State Key Laboratory of Complex Severe and Rare Diseases, Department of Critical Care Medicine, Peking Union Medical College, Peking Union Medical College Hospital, Chinese Academy of Medical Sciences, Beijing, China.
Department of Cardiothoracic Surgery, Erasmus University Medical Center, University Medical Center Rotterdam, Rotterdam, Netherlands.
Front Cell Infect Microbiol. 2022 Mar 14;12:844134. doi: 10.3389/fcimb.2022.844134. eCollection 2022.
Procalcitonin (PCT) is efficient in reducing antibiotic usage without increasing complications for its sensitivity and specificity in detecting bacterial infection. However, its role in guiding antibiotic-spectrum escalation has not been studied. This study was performed to validate the role of PCT in indicating antibiotic spectrum escalation when pathogen results are unknown for ICU patients of suspected bacterial infections.
This was a single-center retrospective study including patients who were admitted to Peking Union Medical College Hospital from January 2014 to June 2018 for suspected bacterial infections. Patients were divided into "escalation" or "non-escalation" groups according to the change of employed antibiotic spectrum before and after the occurrence of "PCT alert". The main study endpoint was the length of ICU stay (LIS), and LIS longer than 7 days was defined as "prolonged-ICU-stay (PIS)" while LIS equal to or shorter than 7 days was defined as "non-prolonged-ICU-stay(nPIS)". Demographics, clinical characteristics, and infection characteristics were compared between patients in the "nPIS" and "PIS" groups. Multivariable logistic regression was used to evaluate independent risk factors for PIS.

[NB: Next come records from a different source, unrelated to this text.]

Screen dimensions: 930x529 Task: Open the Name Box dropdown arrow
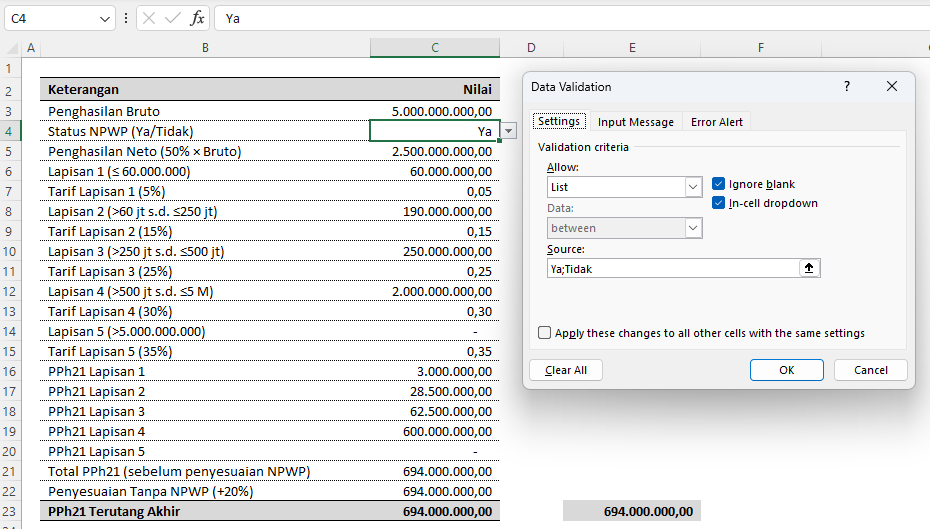click(x=106, y=18)
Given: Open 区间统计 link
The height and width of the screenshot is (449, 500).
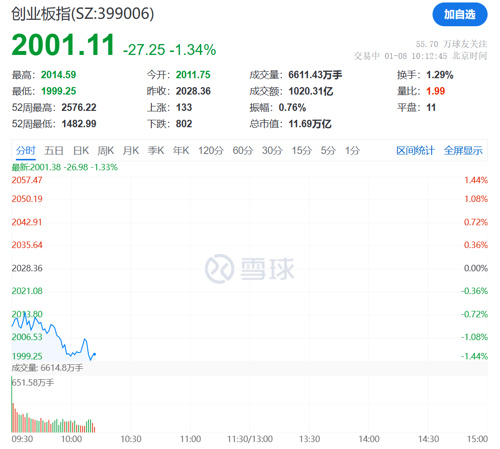Looking at the screenshot, I should tap(415, 151).
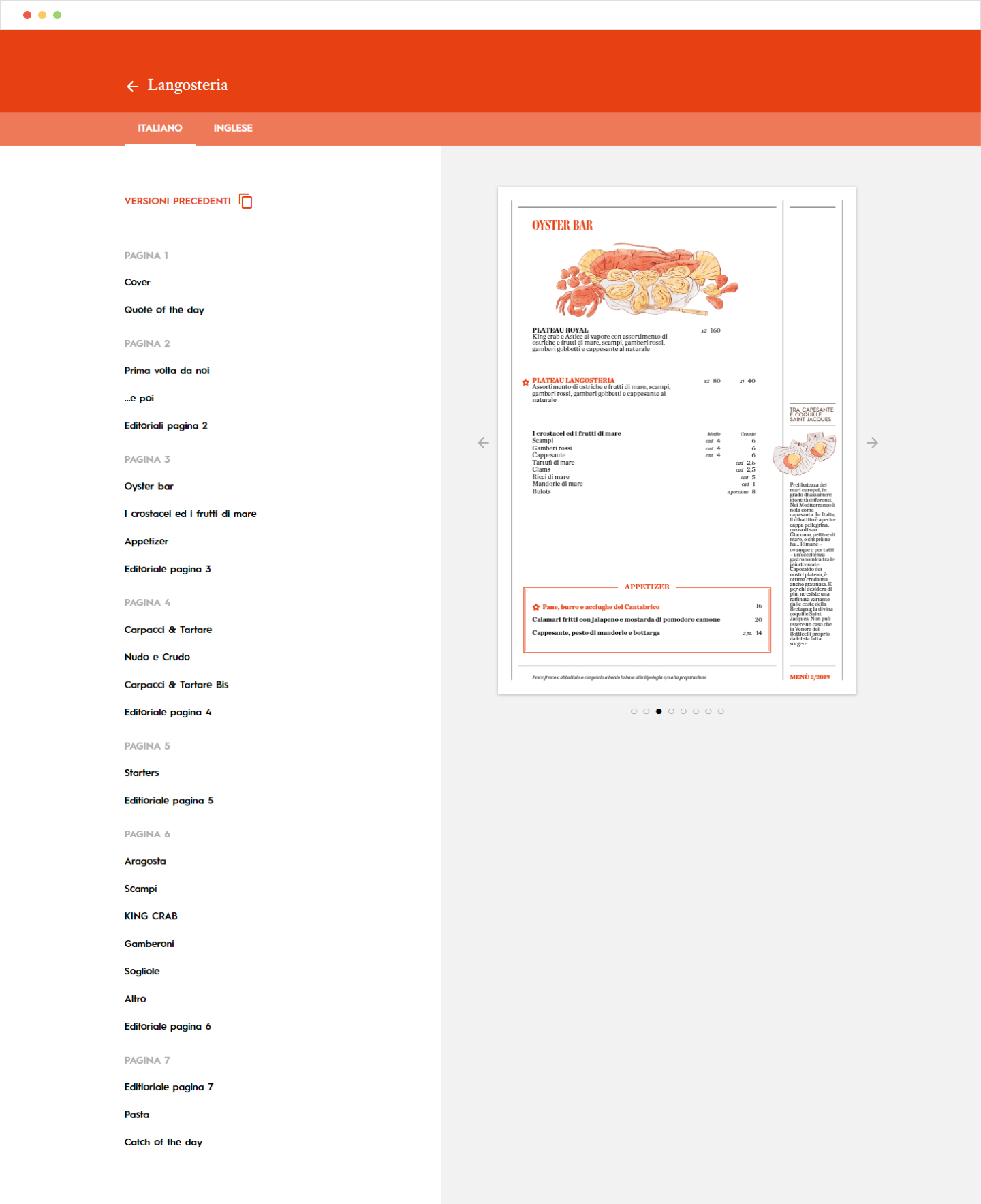Select the second carousel page dot
The height and width of the screenshot is (1204, 981).
pos(647,711)
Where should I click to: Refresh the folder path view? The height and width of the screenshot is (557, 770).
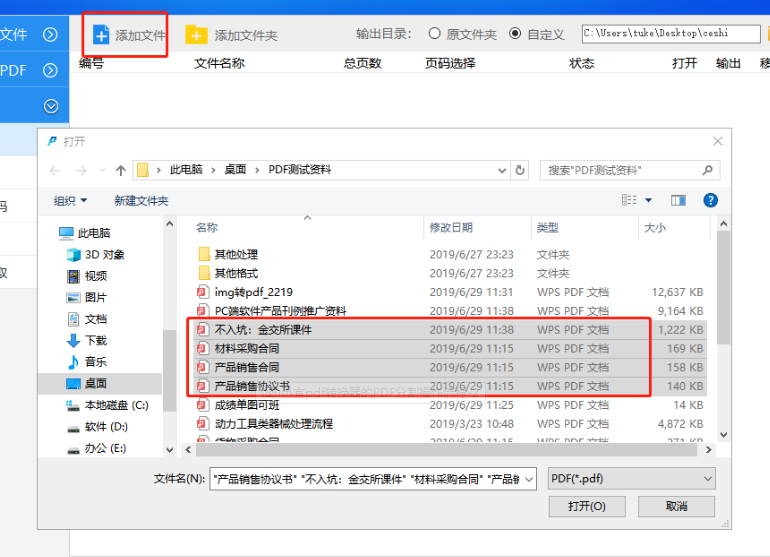tap(520, 170)
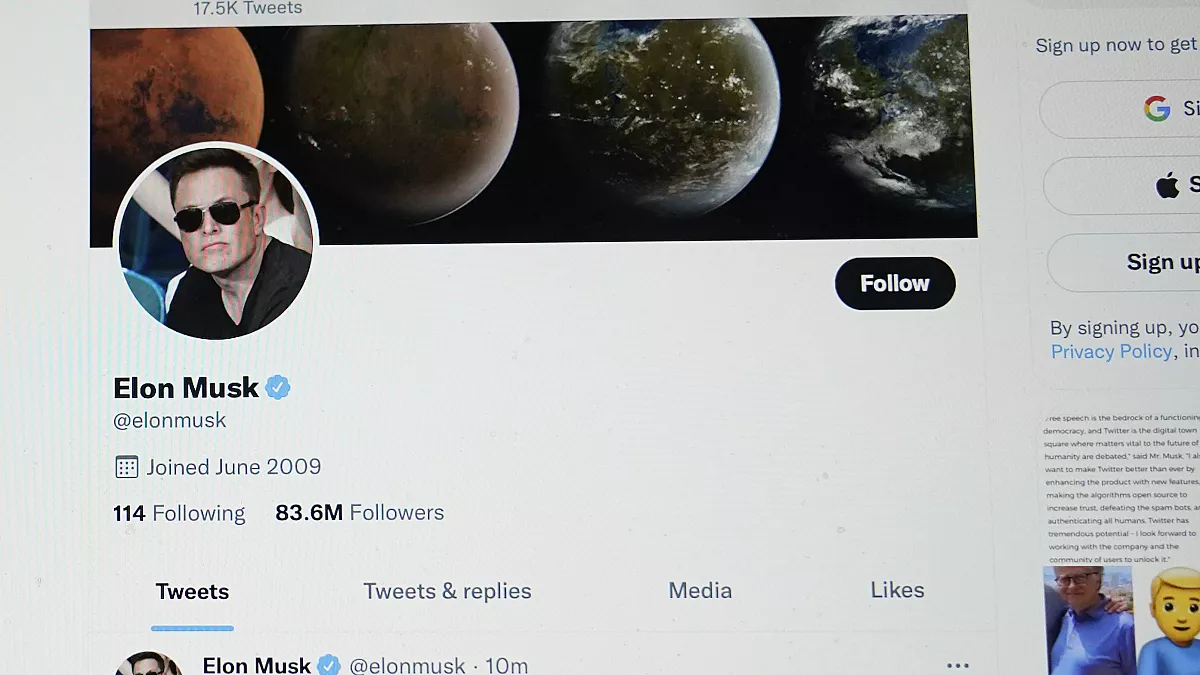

Totally, 1109 patients were included, and 654 in the PIS group, other 455 in the nPIS group. Respiratory infection was the main cause in both groups. Patients were older in PIS group than in nPIS group(PIS vs. nPIS: 58.99 ± 16.30 vs. 56.12 ± 15.93 years, P=0.002). The baseline Sequential Organ Failure Assessment (SOFA) score was 11.16 ± 7.33 and 9.73 ± 3.70 in PIS and nPIS groups. Fewer patients received antibiotic escalation in face of "PCT alert" in PIS group (PIS vs. nPIS: 27.68 vs.35.38%, P=0.014). In the multivariable logistic regression model, older age, higher heart rate, not undergoing surgery, higher baseline SOFA score, and not escalating antibiotics in face of "PCT alert" were associated with a prolonged ICU stay. The odds ratio of antibiotic escalation for PIS was 0.582 (95% CI: 0.365, 0.926, P=0.022).
Using PCT to guide antibiotic escalation when pathogen evidence is unavailable could be associated with a shorter length of ICU stay for ICU patients of suspected bacterial infection.
降钙素原(PCT)在检测细菌感染方面具有较高的灵敏度和特异性,能够有效减少抗生素的使用而不增加并发症。然而,其在指导抗生素谱升级方面的作用尚未得到研究。本研究旨在验证 PCT 在指导抗生素谱升级方面的作用,当 ICU 疑似细菌感染患者的病原体结果未知时。
这是一项单中心回顾性研究,纳入 2014 年 1 月至 2018 年 6 月期间在北京协和医院就诊的疑似细菌感染的 ICU 患者。根据“PCT 警报”发生前后抗生素谱变化,患者分为“升级”或“非升级”组。主要研究终点为 ICU 住院时间(LIS),LIS 超过 7 天定义为“延长 ICU 住院时间(PIS)”,LIS 等于或短于 7 天定义为“非延长 ICU 住院时间(nPIS)”。比较 nPIS 和 PIS 组患者的人口统计学、临床特征和感染特征。多变量逻辑回归用于评估 PIS 的独立危险因素。
共纳入 1109 例患者,其中 PIS 组 654 例,nPIS 组 455 例。两组的主要感染部位均为呼吸系统。与 nPIS 组相比,PIS 组患者年龄较大(PIS 组 vs. nPIS 组:58.99 ± 16.30 岁 vs. 56.12 ± 15.93 岁,P=0.002)。基线序贯器官衰竭评估(SOFA)评分分别为 11.16 ± 7.33 和 9.73 ± 3.70。PIS 组中面对“PCT 警报”时接受抗生素升级治疗的患者较少(PIS 组 vs. nPIS 组:27.68% vs. 35.38%,P=0.014)。多变量逻辑回归模型显示,年龄较大、心率较高、未接受手术、基线 SOFA 评分较高、面对“PCT 警报”时未升级抗生素与 ICU 住院时间延长相关。面对“PCT 警报”时抗生素升级治疗的 PIS 比值比为 0.582(95%CI:0.365,0.926,P=0.022)。
当病原体证据不可用时,使用 PCT 指导抗生素升级可能与疑似细菌感染 ICU 患者的 ICU 住院时间缩短有关。